MLF collateral expands to:
- AA-rated bonds issued by financial institutions for small and micro enterprises, green financing and agricultural financing.
- AA+, AA-rated corporate bonds (priority to accept bonds involving small and micro enterprises, green economy).
- High-quality micro-enterprise loans and green loans.
Before this expansion, the central bank only accepted sovereign bonds, central bank notes, China Development Bank and other policy bank bonds, local government bonds and AAA corporate bonds as collaterals for MLF. The interest rate on MLF is now at 3.3%.
Limiting contagion risks
By doing so, China's central bank is comforting the onshore bond market.
In the past, bonds issued in China were rolled over without any issue. However, as the central bank tightens liquidity to accomplish financial deleveraging reform, maturing bonds have become increasingly difficult to roll over, especially for companies that have weak financial backgrounds.
Collateral expansion for MLF would reduce contagion risks and calm the market, however, we still expect standalone default cases, especially for companies with weak financials as financial deleveraging reform continues.
As of 1 June 2018, some 22 bonds had defaulted involving seven issuers, totalling CNY20.2 billion according to Securities Daily. Though the number of issuers and default amount look small, default risk is rising in the onshore bond market.

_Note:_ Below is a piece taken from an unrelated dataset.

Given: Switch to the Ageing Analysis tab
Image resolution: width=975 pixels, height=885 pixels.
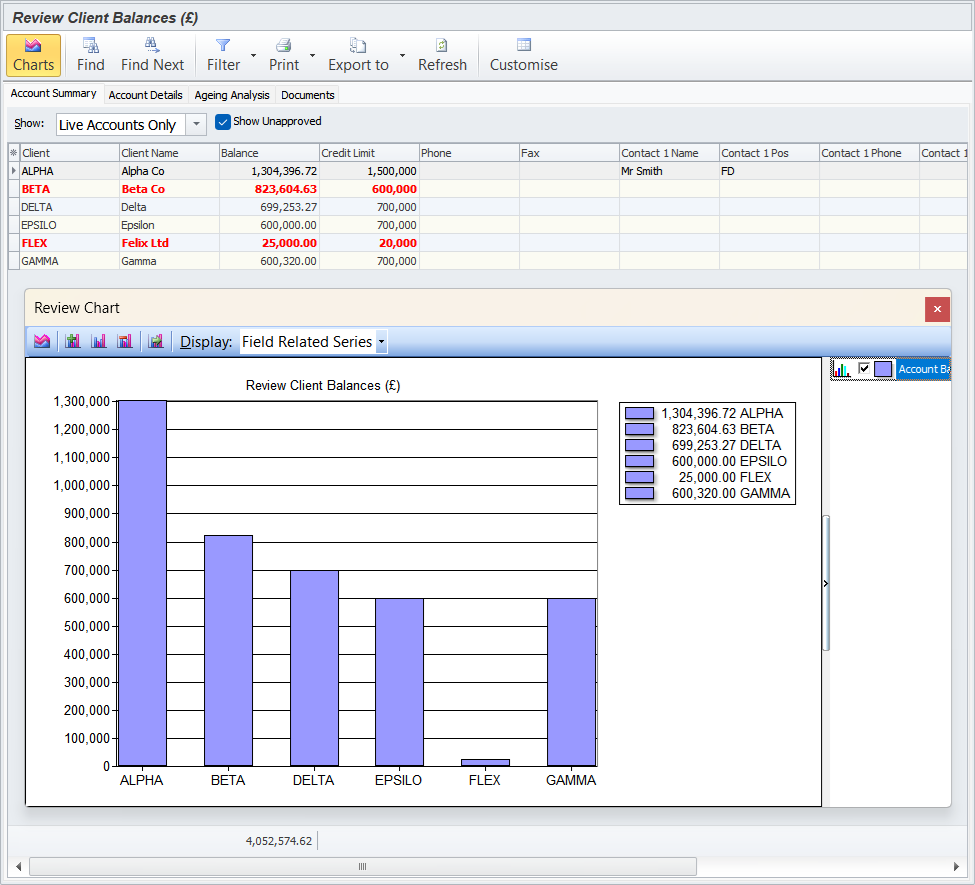Looking at the screenshot, I should point(231,95).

According to ChinaBond, on 1 June, the three-year yield spread between AAA-rated and AA-rated credits widened to 76 basis points, much higher than around 30 basis points at the beginning of the year.
Collateral expansion for MLF would reduce contagion risks and calm the market, however, we still expect standalone default cases, especially for companies with weak financials as financial deleveraging reform continues.
Short rate reflects tightness of liquidity
Market expects PBoC to cut RRR and let banks repay MLF in June
For the whole of June, there are CNY920 billion of reverse repos and CNY259.5 billion MLF maturing, in addition, June marks the half-year point. It looks as though liquidity will be extra tight in June.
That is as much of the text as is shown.